> **PROBLEM**
Scan the entries below. List each line with "axis".

(INPUT DATA Opens)

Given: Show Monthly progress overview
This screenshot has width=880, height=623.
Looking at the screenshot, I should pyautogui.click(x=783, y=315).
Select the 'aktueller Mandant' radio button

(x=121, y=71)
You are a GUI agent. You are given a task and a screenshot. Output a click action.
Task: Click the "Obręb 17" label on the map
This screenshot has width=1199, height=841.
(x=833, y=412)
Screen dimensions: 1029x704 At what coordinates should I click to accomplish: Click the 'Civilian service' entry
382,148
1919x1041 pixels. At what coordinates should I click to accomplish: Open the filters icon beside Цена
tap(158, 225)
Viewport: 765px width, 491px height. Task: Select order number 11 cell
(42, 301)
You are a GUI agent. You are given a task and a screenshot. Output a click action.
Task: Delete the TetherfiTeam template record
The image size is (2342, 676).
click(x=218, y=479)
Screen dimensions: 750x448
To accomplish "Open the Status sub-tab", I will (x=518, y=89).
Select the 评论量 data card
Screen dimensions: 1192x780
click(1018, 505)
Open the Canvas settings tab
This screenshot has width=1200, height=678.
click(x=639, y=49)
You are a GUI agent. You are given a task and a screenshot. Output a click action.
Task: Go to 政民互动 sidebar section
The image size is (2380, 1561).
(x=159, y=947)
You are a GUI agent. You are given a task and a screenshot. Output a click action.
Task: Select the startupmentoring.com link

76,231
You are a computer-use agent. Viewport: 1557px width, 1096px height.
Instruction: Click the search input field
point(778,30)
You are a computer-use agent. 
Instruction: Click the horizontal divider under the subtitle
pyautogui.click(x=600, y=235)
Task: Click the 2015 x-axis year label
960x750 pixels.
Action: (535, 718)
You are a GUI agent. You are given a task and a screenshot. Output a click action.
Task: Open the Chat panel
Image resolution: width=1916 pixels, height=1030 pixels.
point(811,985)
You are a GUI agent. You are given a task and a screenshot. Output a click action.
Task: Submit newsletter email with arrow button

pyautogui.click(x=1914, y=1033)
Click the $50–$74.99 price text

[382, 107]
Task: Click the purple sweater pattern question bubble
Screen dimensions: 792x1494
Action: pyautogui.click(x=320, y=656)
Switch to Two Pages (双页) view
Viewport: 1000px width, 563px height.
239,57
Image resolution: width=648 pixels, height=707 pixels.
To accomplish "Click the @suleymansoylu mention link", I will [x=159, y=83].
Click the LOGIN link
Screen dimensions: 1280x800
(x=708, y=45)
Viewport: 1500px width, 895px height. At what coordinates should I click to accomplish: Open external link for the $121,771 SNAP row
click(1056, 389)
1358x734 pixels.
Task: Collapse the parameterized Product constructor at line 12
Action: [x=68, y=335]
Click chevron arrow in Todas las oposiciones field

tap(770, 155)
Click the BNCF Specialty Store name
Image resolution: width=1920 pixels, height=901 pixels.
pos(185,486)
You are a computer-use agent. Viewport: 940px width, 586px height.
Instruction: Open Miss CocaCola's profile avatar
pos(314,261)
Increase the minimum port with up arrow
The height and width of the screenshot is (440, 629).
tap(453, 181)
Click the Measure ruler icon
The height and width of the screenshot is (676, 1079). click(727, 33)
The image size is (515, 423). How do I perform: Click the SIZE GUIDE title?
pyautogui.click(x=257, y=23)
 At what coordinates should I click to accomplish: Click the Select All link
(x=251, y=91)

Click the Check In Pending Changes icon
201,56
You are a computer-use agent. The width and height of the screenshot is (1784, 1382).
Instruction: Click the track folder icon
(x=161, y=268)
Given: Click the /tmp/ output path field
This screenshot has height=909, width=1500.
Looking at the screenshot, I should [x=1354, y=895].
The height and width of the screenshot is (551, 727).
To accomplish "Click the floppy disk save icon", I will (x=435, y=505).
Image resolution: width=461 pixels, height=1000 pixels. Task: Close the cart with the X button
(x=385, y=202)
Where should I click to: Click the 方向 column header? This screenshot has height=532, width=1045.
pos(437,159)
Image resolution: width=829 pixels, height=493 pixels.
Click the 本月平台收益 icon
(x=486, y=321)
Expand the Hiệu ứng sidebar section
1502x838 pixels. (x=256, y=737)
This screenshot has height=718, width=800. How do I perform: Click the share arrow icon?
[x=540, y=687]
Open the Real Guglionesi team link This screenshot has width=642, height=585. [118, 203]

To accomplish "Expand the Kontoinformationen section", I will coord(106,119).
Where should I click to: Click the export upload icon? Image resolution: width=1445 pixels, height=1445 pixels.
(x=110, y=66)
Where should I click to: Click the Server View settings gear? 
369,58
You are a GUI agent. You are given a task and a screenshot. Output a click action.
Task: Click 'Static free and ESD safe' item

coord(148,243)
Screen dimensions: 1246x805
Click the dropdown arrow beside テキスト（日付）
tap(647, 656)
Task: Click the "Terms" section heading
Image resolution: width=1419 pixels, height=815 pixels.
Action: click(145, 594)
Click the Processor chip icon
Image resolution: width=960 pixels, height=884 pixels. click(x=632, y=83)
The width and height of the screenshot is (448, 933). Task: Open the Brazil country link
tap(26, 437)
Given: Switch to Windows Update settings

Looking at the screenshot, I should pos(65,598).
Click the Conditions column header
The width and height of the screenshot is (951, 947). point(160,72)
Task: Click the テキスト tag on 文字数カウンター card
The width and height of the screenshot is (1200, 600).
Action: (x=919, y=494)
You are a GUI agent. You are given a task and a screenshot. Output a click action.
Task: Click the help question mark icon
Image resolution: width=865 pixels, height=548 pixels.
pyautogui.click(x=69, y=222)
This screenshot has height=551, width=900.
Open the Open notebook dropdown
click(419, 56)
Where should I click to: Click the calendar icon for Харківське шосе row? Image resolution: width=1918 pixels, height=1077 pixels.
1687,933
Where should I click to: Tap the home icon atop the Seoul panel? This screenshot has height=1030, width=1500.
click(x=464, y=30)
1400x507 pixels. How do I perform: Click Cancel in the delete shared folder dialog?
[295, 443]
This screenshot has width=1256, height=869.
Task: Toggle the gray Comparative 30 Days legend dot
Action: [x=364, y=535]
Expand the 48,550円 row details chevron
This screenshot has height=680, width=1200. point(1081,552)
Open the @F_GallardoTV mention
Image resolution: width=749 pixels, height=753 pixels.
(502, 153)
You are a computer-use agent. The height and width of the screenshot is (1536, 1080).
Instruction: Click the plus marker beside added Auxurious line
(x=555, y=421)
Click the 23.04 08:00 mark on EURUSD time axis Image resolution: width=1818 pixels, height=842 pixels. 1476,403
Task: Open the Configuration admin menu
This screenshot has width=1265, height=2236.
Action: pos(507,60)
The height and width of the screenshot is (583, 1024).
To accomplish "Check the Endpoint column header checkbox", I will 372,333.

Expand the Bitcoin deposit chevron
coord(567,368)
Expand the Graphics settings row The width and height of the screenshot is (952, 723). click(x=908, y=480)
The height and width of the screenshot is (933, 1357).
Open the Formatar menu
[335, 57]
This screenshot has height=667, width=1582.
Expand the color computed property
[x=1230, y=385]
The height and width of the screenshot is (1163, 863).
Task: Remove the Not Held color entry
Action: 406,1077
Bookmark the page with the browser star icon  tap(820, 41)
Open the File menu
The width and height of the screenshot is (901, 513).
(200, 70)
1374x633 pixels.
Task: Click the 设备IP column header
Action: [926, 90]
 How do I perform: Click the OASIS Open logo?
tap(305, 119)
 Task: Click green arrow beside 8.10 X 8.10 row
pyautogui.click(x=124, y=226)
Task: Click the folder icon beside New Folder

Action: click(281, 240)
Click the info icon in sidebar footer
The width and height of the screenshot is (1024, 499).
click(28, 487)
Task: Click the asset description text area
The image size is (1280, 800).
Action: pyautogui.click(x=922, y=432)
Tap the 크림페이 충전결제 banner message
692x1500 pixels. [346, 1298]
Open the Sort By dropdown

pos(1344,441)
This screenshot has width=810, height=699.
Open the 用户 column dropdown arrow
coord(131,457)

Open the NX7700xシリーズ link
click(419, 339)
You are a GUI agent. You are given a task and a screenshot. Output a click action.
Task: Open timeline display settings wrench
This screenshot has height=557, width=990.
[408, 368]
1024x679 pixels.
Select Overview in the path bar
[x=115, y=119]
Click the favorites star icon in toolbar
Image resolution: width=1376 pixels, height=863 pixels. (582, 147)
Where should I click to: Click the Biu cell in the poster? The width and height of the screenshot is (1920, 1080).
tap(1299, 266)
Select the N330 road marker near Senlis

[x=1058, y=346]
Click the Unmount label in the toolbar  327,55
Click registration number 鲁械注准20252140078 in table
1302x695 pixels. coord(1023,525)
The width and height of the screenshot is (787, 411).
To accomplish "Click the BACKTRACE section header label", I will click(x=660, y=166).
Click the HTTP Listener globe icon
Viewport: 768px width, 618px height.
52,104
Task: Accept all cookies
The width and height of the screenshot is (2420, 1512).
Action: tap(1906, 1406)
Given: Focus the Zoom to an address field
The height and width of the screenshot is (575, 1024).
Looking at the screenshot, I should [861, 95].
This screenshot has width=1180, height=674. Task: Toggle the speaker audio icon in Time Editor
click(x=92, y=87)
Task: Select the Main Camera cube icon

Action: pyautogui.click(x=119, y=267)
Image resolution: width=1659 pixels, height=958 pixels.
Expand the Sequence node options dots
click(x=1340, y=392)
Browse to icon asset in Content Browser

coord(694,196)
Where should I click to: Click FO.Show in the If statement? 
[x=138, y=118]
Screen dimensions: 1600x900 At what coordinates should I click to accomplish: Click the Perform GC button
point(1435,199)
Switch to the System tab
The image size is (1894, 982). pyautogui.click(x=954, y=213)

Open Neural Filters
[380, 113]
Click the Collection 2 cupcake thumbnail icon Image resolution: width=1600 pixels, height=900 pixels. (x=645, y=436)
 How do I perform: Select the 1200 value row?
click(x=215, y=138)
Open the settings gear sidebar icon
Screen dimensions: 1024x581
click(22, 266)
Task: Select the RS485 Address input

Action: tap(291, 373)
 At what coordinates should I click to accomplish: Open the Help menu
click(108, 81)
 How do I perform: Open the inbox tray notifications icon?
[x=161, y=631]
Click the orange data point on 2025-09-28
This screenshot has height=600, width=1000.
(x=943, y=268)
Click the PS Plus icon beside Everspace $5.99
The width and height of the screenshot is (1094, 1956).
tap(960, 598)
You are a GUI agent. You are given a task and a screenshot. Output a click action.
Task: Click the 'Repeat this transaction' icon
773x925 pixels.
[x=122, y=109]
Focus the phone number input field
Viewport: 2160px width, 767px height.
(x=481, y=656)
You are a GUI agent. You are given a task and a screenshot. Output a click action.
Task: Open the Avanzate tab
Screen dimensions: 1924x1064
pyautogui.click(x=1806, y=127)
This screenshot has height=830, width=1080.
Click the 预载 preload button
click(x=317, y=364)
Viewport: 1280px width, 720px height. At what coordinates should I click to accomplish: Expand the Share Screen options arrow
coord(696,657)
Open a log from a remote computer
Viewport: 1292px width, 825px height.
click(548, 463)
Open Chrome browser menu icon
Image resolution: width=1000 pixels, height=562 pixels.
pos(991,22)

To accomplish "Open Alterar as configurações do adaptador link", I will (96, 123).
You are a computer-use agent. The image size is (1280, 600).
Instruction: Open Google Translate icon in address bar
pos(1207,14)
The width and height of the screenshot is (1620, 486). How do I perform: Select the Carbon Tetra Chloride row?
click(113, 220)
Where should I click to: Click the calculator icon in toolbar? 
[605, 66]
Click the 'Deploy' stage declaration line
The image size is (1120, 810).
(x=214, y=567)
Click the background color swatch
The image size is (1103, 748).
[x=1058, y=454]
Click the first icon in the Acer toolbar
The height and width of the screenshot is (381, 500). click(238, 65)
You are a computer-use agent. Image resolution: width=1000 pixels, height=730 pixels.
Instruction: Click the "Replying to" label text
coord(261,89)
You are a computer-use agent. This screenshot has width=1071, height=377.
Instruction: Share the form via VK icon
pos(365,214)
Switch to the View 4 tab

(INPUT DATA Closes)

> **RESPONSE BELOW**
Task: Click the 2015 x-axis year label
Click the 23.04 08:00 mark on EURUSD time axis Image resolution: width=1818 pixels, height=842 pixels. 1476,403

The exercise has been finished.